(Records excerpted from a collection)
▼

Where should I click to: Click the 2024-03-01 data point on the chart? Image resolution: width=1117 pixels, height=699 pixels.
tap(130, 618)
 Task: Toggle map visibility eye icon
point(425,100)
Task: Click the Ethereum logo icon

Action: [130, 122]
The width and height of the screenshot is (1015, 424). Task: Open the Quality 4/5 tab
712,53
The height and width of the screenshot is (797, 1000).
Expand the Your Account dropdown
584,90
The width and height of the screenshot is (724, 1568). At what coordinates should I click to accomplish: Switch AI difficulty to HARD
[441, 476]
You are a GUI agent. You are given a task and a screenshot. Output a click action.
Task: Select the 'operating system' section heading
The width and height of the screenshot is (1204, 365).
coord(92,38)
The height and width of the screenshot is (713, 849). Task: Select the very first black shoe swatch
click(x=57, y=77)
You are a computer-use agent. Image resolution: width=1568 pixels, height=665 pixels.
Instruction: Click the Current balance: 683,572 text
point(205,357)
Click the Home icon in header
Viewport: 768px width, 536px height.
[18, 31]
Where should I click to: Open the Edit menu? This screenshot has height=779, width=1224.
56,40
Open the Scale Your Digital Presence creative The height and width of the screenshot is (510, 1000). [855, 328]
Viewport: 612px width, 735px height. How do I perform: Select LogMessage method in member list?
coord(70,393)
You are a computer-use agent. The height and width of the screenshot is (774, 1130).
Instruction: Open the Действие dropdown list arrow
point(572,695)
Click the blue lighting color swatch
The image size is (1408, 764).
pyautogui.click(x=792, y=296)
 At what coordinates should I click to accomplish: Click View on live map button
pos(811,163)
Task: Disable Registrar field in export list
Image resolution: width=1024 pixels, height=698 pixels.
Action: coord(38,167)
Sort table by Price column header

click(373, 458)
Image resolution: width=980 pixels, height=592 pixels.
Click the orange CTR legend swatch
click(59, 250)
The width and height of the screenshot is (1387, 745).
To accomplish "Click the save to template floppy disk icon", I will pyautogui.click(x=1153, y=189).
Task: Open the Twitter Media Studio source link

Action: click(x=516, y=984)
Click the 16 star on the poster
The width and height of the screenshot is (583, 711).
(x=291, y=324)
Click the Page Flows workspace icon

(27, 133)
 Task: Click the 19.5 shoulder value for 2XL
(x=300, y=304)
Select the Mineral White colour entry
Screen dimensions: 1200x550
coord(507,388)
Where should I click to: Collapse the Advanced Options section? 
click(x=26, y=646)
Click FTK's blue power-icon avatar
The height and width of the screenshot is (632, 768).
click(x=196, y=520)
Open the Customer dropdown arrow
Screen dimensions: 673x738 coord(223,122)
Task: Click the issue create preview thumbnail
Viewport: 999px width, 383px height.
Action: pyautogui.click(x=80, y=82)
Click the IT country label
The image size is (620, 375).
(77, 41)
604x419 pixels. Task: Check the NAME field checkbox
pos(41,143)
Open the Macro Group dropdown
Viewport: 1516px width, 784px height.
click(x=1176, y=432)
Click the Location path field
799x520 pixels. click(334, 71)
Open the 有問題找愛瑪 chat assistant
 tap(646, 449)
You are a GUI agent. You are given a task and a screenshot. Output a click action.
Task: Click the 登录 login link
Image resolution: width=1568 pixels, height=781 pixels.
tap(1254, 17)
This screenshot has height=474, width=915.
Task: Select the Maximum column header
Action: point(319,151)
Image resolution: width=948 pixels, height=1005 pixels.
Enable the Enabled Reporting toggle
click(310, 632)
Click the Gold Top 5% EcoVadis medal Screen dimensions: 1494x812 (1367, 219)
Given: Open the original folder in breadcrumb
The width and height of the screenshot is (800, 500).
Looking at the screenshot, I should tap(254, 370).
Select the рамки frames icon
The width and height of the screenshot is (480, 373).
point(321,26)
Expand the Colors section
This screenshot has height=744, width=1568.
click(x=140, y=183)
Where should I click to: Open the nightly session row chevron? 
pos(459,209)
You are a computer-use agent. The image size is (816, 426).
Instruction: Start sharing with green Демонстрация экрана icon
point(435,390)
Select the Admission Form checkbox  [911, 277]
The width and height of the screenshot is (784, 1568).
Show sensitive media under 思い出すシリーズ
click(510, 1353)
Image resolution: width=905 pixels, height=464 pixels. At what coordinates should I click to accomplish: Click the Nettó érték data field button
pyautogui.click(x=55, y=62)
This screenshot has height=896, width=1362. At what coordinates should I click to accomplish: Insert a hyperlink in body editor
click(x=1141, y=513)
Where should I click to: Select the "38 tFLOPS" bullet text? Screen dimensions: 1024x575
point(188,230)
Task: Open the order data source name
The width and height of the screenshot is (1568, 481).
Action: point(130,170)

▲

Look above and repeat, character for character, the lines from the first one to the line with "The width and height of the screenshot is (1387, 745).", counting both.

Where should I click to: Click the 2024-03-01 data point on the chart? Image resolution: width=1117 pixels, height=699 pixels.
tap(130, 618)
 Task: Toggle map visibility eye icon
point(425,100)
Task: Click the Ethereum logo icon

Action: [130, 122]
The width and height of the screenshot is (1015, 424). Task: Open the Quality 4/5 tab
712,53
The height and width of the screenshot is (797, 1000).
Expand the Your Account dropdown
584,90
The width and height of the screenshot is (724, 1568). At what coordinates should I click to accomplish: Switch AI difficulty to HARD
[441, 476]
You are a GUI agent. You are given a task and a screenshot. Output a click action.
Task: Select the 'operating system' section heading
The width and height of the screenshot is (1204, 365).
coord(92,38)
The height and width of the screenshot is (713, 849). Task: Select the very first black shoe swatch
click(x=57, y=77)
You are a computer-use agent. Image resolution: width=1568 pixels, height=665 pixels.
Instruction: Click the Current balance: 683,572 text
point(205,357)
Click the Home icon in header
Viewport: 768px width, 536px height.
[18, 31]
Where should I click to: Open the Edit menu? This screenshot has height=779, width=1224.
56,40
Open the Scale Your Digital Presence creative The height and width of the screenshot is (510, 1000). [855, 328]
Viewport: 612px width, 735px height. How do I perform: Select LogMessage method in member list?
coord(70,393)
You are a computer-use agent. The height and width of the screenshot is (774, 1130).
Instruction: Open the Действие dropdown list arrow
point(572,695)
Click the blue lighting color swatch
The image size is (1408, 764).
pyautogui.click(x=792, y=296)
 At what coordinates should I click to accomplish: Click View on live map button
pos(811,163)
Task: Disable Registrar field in export list
Image resolution: width=1024 pixels, height=698 pixels.
Action: coord(38,167)
Sort table by Price column header

click(373, 458)
Image resolution: width=980 pixels, height=592 pixels.
Click the orange CTR legend swatch
click(59, 250)
The width and height of the screenshot is (1387, 745).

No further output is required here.